### EXERCISE DETAILS
An identical copy of all records below is to be written out.

### EXCERPTED DATA
= = =

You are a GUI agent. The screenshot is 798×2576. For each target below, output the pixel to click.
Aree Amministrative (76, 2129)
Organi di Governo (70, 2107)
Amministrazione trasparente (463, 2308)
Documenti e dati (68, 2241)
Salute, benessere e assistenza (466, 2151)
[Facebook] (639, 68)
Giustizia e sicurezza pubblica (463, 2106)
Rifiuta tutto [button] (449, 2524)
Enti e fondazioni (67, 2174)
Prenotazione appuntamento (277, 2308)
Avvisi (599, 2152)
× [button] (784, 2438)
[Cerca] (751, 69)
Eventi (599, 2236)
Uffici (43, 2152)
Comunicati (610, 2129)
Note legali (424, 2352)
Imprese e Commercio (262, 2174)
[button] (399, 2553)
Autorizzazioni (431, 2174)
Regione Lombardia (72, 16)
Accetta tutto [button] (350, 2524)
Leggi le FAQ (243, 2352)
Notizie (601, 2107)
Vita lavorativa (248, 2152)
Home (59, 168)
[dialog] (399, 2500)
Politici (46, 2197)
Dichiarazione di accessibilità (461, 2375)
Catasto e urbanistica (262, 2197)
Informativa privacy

= = =

### YOUR RESPONSE
You are a GUI agent. The screenshot is 798×2576. For each target below, output the pixel to click.
Aree Amministrative (76, 2129)
Organi di Governo (70, 2107)
Amministrazione trasparente (463, 2308)
Documenti e dati (68, 2241)
Salute, benessere e assistenza (466, 2151)
[Facebook] (639, 68)
Giustizia e sicurezza pubblica (463, 2106)
Rifiuta tutto [button] (449, 2524)
Enti e fondazioni (67, 2174)
Prenotazione appuntamento (277, 2308)
Avvisi (599, 2152)
× [button] (784, 2438)
[Cerca] (751, 69)
Eventi (599, 2236)
Uffici (43, 2152)
Comunicati (610, 2129)
Note legali (424, 2352)
Imprese e Commercio (262, 2174)
[button] (399, 2553)
Autorizzazioni (431, 2174)
Regione Lombardia (72, 16)
Accetta tutto [button] (350, 2524)
Leggi le FAQ (243, 2352)
Notizie (601, 2107)
Vita lavorativa (248, 2152)
Home (59, 168)
[dialog] (399, 2500)
Politici (46, 2197)
Dichiarazione di accessibilità (461, 2375)
Catasto e urbanistica (262, 2197)
Informativa privacy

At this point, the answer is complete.